See archived entries

Cryostat top lid

Big muscle for a huge load

It takes a lot of muscle to move a 900-tonne load. On Thursday 6 April, no less than six self-propelled modular transport platforms, each equipped with a 500 HP power pack, worked in unison to move the cryostat top lid and its massive support frame from the workshop where it was assembled and welded to an exterior storage area a few dozen metres away.

Looking a lot like a flying saucer, the 665-tonne cryostat top lid has been removed from the Cryostat Workshop (left) and placed in a long-term storage area on the platform. (Click to view larger version...)
Looking a lot like a flying saucer, the 665-tonne cryostat top lid has been removed from the Cryostat Workshop (left) and placed in a long-term storage area on the platform.
At 665 tonnes, the cryostat top lid is the second-heaviest¹ component of the ITER machine. Its main elements, manufactured by ITER India contractor Larsen & Toubro Ltd, were delivered to ITER in the fall of 2020. The onsite assembly and welding of this fourth and last section of the 16,000-cubic-metre cryostat took a little more than one year.
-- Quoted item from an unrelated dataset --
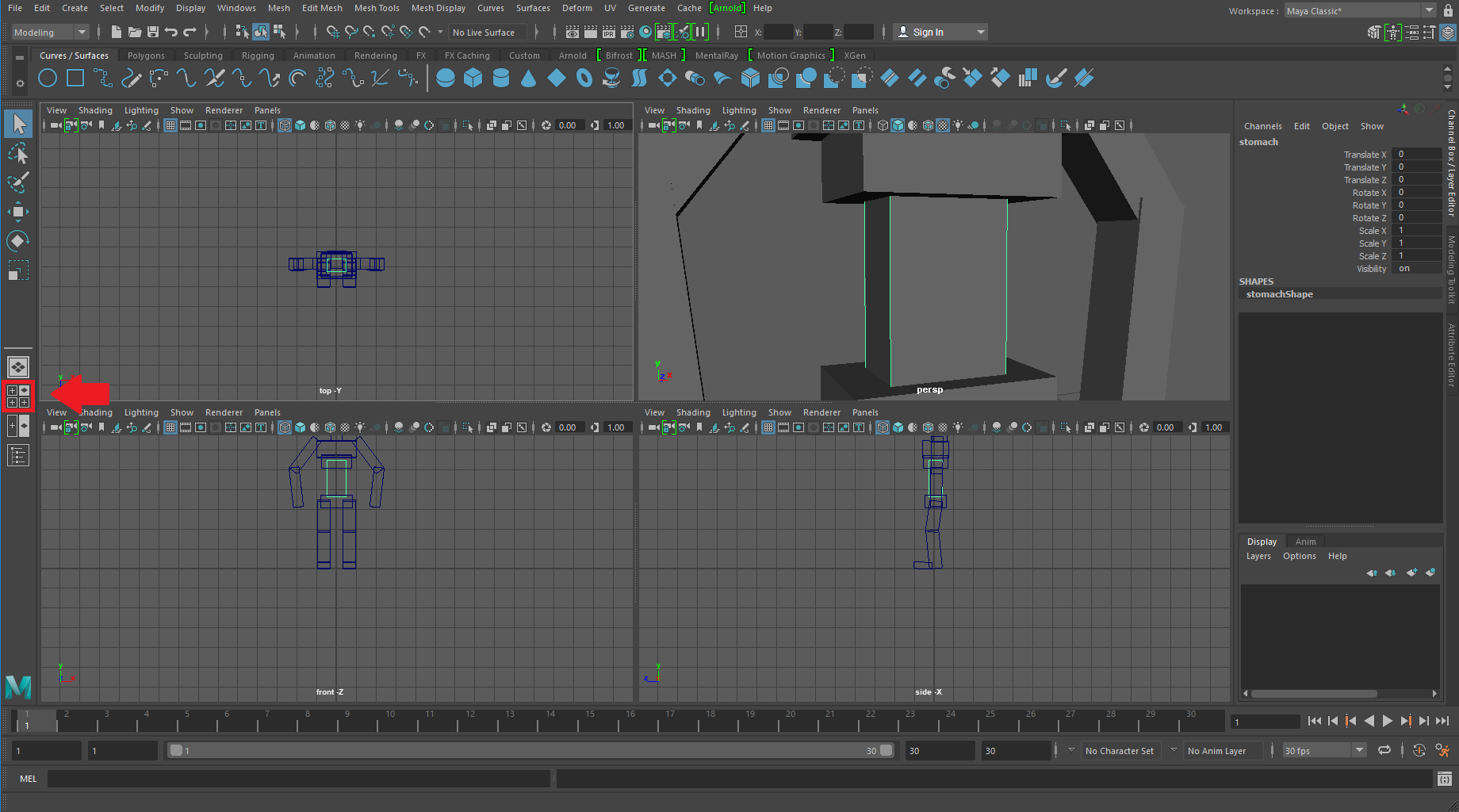The image size is (1459, 812).
Task: Open the Modeling menu set dropdown
Action: (x=50, y=32)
By February 2023, the top lid had been sealed away in tight wrapping and was ready to be placed in outdoor storage.

The perception of size depends on the environment. Sitting at the far end of the Cryostat Workshop, the top lid certainly felt like a large component. But as it slowly came out of the building, amidst the roar of the power packs, it seemed to have dramatically grown in size. The 30-metre-in-diameter, 10-metre-tall load dwarfed everything around it.

It will be some years before the top lid "closes" the giant vacuum chamber that surrounds the ITER Tokamak at the end of core machine assembly. In the meantime, the flying-saucer-shaped component will sit securely on a bespoke heavy-duty slab protected from dust and moisture by leak-tight wrapping, its surface monitored by strategically positioned cameras.

¹ At 1,250 tonnes, the cryostat base, which was installed in the Tokamak assembly pit in May 2020, is the heaviest single machine component.